EXERCISE INSTRUCTIONS. In the listing below, tally the lines that hold "option" and report that number by itself.

SUPPLIED RECORDS.
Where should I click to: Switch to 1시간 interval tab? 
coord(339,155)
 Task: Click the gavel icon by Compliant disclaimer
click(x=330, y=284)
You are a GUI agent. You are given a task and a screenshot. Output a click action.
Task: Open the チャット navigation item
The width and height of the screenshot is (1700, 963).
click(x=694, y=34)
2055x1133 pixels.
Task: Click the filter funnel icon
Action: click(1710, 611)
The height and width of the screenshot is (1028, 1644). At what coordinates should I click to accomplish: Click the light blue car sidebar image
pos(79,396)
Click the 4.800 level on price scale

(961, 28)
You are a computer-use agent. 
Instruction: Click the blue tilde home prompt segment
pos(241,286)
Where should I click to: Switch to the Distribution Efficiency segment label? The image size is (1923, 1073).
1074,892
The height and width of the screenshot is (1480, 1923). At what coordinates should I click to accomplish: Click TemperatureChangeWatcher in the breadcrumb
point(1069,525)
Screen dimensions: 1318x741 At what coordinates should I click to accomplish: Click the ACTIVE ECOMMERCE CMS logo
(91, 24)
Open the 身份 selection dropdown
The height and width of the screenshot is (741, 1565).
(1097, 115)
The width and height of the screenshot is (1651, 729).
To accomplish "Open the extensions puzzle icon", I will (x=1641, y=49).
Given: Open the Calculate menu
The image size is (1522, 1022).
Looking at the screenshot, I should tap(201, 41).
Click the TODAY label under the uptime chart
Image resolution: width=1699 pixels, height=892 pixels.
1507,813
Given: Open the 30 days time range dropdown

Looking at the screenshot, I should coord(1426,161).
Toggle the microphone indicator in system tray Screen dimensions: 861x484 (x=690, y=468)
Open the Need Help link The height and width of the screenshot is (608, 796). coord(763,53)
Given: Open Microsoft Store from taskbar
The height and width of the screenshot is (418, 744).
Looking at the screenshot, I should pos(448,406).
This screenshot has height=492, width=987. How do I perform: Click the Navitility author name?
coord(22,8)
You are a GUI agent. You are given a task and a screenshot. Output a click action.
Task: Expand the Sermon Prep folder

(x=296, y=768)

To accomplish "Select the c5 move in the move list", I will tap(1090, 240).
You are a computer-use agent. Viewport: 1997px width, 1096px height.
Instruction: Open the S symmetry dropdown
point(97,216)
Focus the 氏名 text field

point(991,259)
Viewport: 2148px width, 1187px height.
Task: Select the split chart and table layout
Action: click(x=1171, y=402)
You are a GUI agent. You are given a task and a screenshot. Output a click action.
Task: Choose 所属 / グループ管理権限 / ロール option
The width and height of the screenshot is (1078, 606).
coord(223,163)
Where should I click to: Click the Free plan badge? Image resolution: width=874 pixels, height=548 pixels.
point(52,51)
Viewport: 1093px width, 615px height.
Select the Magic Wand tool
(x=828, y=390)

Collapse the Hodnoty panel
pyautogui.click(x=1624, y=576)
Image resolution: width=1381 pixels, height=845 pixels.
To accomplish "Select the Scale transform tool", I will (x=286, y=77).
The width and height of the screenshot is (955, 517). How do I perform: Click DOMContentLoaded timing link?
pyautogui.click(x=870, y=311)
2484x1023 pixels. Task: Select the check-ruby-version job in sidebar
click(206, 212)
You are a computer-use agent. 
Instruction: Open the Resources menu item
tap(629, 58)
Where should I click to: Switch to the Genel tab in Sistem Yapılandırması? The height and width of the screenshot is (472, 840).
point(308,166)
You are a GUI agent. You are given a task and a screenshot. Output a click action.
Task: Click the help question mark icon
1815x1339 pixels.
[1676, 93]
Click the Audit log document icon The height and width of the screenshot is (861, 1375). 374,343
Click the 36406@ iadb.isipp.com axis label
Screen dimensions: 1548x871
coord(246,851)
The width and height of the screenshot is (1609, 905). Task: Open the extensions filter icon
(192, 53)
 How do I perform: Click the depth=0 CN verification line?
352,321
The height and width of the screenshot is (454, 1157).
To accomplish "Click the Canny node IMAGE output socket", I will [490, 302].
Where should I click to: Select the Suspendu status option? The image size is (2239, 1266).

ANSWER FOR THIS EXERCISE. 2